[Collected data]

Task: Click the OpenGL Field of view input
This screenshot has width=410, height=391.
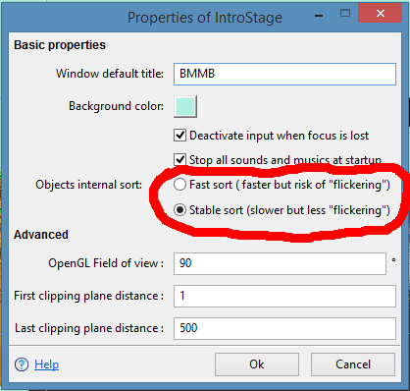Action: tap(280, 263)
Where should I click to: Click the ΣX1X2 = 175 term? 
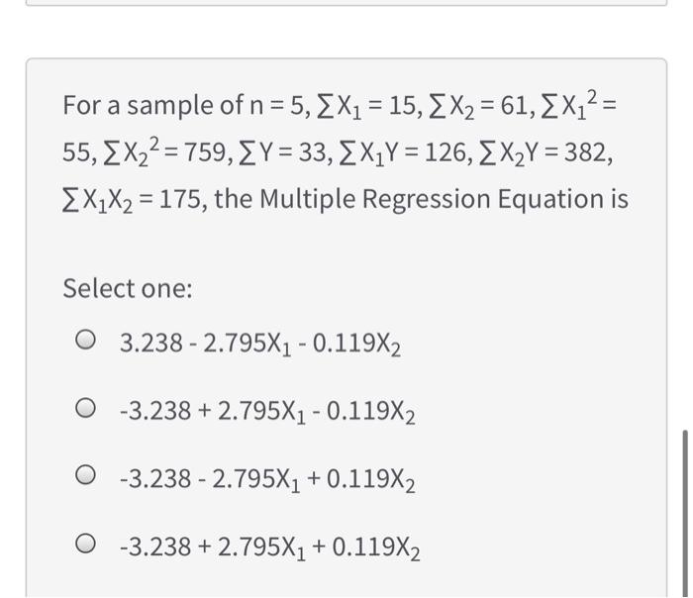[x=132, y=200]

• Problem requirements
Return every line above word for word, minus images.

• Output for this exercise
Task: Click the OpenGL Field of view input
This screenshot has width=410, height=391.
Action: tap(280, 263)
Where should I click to: Click the ΣX1X2 = 175 term? 
[x=132, y=200]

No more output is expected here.